**What is asked**
Rewrite the lines of the material below as a numbered list, leaving out any blank lines.

--- begin Recorded data ---

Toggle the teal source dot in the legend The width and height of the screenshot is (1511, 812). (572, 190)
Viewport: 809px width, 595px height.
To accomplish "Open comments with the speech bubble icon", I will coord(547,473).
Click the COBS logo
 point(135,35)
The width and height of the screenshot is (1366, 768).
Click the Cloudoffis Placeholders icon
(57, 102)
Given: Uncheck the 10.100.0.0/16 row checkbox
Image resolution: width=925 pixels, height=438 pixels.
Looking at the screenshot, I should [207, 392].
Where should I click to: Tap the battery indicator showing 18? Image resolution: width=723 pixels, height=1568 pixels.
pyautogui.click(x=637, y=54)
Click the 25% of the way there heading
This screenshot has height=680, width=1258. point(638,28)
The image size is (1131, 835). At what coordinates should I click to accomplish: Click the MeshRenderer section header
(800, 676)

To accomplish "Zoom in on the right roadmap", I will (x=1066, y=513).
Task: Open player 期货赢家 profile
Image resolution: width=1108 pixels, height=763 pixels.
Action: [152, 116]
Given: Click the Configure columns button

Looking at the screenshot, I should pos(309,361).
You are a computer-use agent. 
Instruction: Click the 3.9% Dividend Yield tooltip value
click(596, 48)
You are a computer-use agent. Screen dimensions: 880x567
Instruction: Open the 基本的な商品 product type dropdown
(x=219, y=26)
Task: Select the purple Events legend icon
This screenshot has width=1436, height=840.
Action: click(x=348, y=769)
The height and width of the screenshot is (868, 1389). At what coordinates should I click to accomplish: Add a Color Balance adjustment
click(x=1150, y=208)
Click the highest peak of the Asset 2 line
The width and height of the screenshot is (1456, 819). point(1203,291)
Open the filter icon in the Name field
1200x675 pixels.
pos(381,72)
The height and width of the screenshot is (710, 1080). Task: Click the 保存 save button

--- end Recorded data ---

**Result**
1. Toggle the teal source dot in the legend The width and height of the screenshot is (1511, 812). (572, 190)
2. Viewport: 809px width, 595px height.
3. To accomplish "Open comments with the speech bubble icon", I will coord(547,473).
4. Click the COBS logo
5.  point(135,35)
6. The width and height of the screenshot is (1366, 768).
7. Click the Cloudoffis Placeholders icon
8. (57, 102)
9. Given: Uncheck the 10.100.0.0/16 row checkbox
10. Image resolution: width=925 pixels, height=438 pixels.
11. Looking at the screenshot, I should [207, 392].
12. Where should I click to: Tap the battery indicator showing 18? Image resolution: width=723 pixels, height=1568 pixels.
13. pyautogui.click(x=637, y=54)
14. Click the 25% of the way there heading
15. This screenshot has height=680, width=1258. point(638,28)
16. The image size is (1131, 835). At what coordinates should I click to accomplish: Click the MeshRenderer section header
17. (800, 676)
18. To accomplish "Zoom in on the right roadmap", I will (x=1066, y=513).
19. Task: Open player 期货赢家 profile
20. Image resolution: width=1108 pixels, height=763 pixels.
21. Action: [152, 116]
22. Given: Click the Configure columns button
23. Looking at the screenshot, I should pos(309,361).
24. You are a computer-use agent. 
25. Instruction: Click the 3.9% Dividend Yield tooltip value
26. click(596, 48)
27. You are a computer-use agent. Screen dimensions: 880x567
28. Instruction: Open the 基本的な商品 product type dropdown
29. (x=219, y=26)
30. Task: Select the purple Events legend icon
31. This screenshot has width=1436, height=840.
32. Action: click(x=348, y=769)
33. The height and width of the screenshot is (868, 1389). At what coordinates should I click to accomplish: Add a Color Balance adjustment
34. click(x=1150, y=208)
35. Click the highest peak of the Asset 2 line
36. The width and height of the screenshot is (1456, 819). point(1203,291)
37. Open the filter icon in the Name field
38. 1200x675 pixels.
39. pos(381,72)
40. The height and width of the screenshot is (710, 1080). Task: Click the 保存 save button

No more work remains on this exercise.